• _SELECTED EXTRACT_:
──────────

HarperDB
Search…
⌃K

How to Cluster

To create a cluster you must have two or more nodes* (aka instances) of HarperDB running.
*A node is a single instance/installation of HarperDB. A node of HarperDB can operate independently with clustering on or off.
Below are the steps, in order, that should be taken to set up a HarperDB cluster.

Creating a Cluster User

Inter-node authentication takes place via HarperDB users. There is a special role type called cluster_user that exists by default and limits the user to only clustering functionality.
A cluster_user must be created and added to the harperdb-config.yaml file for clustering to be enabled.
All nodes that are intended to be clustered together need to share the same cluster_user credentials (i.e. username and password).
There are multiple ways a cluster_user can be created, they are:
  1. 1.
    Through the operations API by calling add_user
{
"operation": "add_user",
"role": "cluster_user",
"username": "cluster_account",
"password": "letsCluster123!",
"active": true
}
When using the API to create a cluster user the harperdb-config.yaml file must be updated with the username of the new cluster user.
This can be done through the API by calling set_configuration or by editing the harperdb-config.yaml file.
{
"operation": "set_configuration",
"clustering_user": "cluster_account"
}
In the harperdb-config.yaml file under the top-level clustering element there will be a user element. Set this to the name of the cluster user.
clustering:
user: cluster_account
Note: When making any changes to the harperdb-config.yaml file, HarperDB must be restarted for the changes to take effect.
  1. 1.
    Upon installation using command line variables. This will automatically set the user in the harperdb-config.yaml file.
Note: Using command line or environment variables for setting the cluster user only works on install.
harperdb install --CLUSTERING_USER cluster_account --CLUSTERING_PASSWORD letsCluster123!
  1. 1.
    Upon installation using environment variables. This will automatically set the user in the harperdb-config.yaml file.
CLUSTERING_USER=cluster_account CLUSTERING_PASSWORD=letsCluster123

Naming a Node

Node name is the name given to a node. It is how nodes are identified within the cluster and must be unique to the cluster.
The name cannot contain any of the following characters: .,*> . Dot, comma, asterisk, greater than, or whitespace.
The name is set in the harperdb-config.yaml file using the clustering.nodeName configuration element.
Note: If you want to change the node name make sure there are no subscriptions in place before doing so. After the name has been changed a full restart is required.
There are multiple ways to update this element, they are:
  1. 1.
    Directly editing the harperdb-config.yaml file.
clustering:
nodeName: Node1
Note: When making any changes to the harperdb-config.yaml file HarperDB must be restarted for the changes to take effect.
  1. 1.
    Calling set_configuration through the operations API
{
"operation": "set_configuration",
"clustering_nodeName":"Node1"
}
  1. 1.
    Using command line variables.
harperdb --CLUSTERING_NODENAME Node1
  1. 1.
    Using environment variables.
CLUSTERING_NODENAME=Node1

Enabling Clustering

Clustering does not run by default; it needs to be enabled.
To enable clustering the clustering.enabled configuration element in the harperdb-config.yaml file must be set to true.

──────────

• _RECORDED INFORMATION_:

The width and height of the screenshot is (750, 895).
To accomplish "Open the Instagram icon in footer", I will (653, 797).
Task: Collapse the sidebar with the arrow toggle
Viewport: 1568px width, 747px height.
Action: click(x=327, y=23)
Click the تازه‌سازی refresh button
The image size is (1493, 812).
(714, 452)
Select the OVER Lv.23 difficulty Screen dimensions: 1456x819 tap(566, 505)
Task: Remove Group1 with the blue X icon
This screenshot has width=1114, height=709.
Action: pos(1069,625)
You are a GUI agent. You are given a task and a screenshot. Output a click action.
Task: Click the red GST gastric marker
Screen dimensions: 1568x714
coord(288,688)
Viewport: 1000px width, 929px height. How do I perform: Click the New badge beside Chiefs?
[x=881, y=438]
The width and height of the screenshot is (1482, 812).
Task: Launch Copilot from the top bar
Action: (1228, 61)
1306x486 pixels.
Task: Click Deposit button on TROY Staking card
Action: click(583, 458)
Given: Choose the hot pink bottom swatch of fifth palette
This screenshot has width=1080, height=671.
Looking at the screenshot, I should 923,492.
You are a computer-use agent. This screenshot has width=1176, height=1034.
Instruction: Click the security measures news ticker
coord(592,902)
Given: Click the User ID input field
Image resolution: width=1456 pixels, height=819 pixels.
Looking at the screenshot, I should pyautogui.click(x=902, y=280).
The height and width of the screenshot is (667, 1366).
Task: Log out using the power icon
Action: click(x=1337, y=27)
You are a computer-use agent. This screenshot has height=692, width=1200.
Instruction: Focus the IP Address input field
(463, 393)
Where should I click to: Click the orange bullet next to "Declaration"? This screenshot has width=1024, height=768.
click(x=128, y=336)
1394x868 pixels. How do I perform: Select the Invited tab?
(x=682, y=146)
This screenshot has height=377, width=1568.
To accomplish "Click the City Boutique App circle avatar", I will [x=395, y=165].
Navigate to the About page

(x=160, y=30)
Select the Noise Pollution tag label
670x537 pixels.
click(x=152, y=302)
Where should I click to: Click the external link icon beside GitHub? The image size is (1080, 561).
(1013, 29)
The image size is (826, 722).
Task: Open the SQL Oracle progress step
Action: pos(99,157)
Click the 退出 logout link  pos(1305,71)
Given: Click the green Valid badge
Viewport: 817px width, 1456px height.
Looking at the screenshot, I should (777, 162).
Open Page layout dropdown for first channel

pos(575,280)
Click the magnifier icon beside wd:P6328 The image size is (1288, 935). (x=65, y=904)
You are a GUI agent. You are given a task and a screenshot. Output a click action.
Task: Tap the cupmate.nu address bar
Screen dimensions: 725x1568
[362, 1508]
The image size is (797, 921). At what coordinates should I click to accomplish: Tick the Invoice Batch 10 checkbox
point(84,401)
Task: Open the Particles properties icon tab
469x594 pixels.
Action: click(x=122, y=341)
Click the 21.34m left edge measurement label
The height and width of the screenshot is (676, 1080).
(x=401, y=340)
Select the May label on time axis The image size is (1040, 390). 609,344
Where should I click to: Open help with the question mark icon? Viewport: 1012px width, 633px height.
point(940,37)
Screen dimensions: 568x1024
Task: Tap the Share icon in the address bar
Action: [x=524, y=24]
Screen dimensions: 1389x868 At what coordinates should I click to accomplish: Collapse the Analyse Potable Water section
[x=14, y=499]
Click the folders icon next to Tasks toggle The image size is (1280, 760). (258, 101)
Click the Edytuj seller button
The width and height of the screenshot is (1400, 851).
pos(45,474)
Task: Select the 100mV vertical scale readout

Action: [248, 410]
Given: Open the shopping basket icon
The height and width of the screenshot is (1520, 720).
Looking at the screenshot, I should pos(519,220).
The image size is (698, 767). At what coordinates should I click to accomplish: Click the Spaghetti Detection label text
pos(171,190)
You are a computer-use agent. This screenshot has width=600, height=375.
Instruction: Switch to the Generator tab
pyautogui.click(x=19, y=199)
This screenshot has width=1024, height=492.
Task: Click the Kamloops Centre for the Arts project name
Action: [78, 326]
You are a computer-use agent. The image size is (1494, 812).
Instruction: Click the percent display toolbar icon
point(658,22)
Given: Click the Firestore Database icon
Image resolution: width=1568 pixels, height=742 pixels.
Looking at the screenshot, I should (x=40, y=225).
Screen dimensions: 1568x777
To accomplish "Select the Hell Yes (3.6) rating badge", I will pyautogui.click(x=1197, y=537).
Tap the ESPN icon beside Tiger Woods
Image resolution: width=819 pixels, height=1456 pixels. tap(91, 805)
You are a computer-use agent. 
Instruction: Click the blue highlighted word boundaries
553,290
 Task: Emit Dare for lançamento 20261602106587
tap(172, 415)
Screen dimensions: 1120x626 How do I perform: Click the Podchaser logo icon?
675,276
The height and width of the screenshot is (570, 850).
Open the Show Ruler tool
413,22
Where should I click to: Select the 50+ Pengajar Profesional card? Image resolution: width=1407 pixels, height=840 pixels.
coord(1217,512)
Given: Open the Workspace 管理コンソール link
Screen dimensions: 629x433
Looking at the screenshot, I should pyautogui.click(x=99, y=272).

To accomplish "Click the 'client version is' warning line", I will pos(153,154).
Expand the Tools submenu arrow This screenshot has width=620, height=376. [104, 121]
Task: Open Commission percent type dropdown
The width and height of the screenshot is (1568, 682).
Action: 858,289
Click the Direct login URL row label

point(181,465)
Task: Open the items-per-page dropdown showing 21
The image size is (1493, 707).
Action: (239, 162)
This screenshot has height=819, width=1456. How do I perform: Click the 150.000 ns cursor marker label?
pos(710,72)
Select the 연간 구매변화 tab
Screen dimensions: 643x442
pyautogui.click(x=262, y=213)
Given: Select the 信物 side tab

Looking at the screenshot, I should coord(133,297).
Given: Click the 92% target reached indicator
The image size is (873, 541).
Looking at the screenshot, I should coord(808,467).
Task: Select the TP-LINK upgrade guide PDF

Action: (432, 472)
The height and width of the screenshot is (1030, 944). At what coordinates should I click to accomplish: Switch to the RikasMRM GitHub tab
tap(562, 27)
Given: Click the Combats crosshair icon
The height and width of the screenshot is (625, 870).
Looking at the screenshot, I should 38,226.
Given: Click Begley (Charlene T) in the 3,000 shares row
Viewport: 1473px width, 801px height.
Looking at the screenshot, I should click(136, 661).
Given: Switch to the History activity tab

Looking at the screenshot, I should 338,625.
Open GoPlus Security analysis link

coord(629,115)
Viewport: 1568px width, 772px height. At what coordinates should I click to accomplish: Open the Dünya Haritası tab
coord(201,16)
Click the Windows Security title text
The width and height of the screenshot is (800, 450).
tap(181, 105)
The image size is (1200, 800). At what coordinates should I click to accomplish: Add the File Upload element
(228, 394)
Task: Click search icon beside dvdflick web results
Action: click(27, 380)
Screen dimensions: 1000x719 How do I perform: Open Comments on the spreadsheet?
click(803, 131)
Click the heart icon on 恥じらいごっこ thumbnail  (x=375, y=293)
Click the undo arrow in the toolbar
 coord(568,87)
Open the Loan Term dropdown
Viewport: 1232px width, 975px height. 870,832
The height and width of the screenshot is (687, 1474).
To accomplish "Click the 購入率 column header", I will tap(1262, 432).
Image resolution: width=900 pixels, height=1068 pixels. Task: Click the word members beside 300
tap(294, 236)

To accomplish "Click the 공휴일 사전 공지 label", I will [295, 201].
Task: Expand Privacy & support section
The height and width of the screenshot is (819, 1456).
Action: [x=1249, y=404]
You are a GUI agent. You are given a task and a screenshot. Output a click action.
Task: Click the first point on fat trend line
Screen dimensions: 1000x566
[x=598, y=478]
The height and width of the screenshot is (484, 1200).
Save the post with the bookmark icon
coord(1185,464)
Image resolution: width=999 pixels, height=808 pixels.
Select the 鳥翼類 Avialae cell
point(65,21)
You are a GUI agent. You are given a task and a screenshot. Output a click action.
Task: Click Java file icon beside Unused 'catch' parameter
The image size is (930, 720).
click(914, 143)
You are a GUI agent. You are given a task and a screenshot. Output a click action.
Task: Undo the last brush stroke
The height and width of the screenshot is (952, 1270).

──────────

• _ACTIONS TO TAKE_:
A. Please write out the part of the clustering guide from "Upon installation using command" to "works on install.".
B. In the rows from the line with "Screen dimensions: 1120x626" to the line with "Action: (239, 162)", replace "dropdown" with "drop-down menu" and change nothing else. Return only those lines.
The HarperDB clustering guide and the rows are unrelated to each other.

• _WRITTEN ANSWERS_:
A.
Upon installation using command line variables. This will automatically set the user in the harperdb-config.yaml file.
Note: Using command line or environment variables for setting the cluster user only works on install.

B.
Screen dimensions: 1120x626 How do I perform: Click the Podchaser logo icon?
675,276
The height and width of the screenshot is (570, 850).
Open the Show Ruler tool
413,22
Where should I click to: Select the 50+ Pengajar Profesional card? Image resolution: width=1407 pixels, height=840 pixels.
coord(1217,512)
Given: Open the Workspace 管理コンソール link
Screen dimensions: 629x433
Looking at the screenshot, I should pyautogui.click(x=99, y=272).

To accomplish "Click the 'client version is' warning line", I will pos(153,154).
Expand the Tools submenu arrow This screenshot has width=620, height=376. [104, 121]
Task: Open Commission percent type drop-down menu
The width and height of the screenshot is (1568, 682).
Action: 858,289
Click the Direct login URL row label

point(181,465)
Task: Open the items-per-page drop-down menu showing 21
The image size is (1493, 707).
Action: (239, 162)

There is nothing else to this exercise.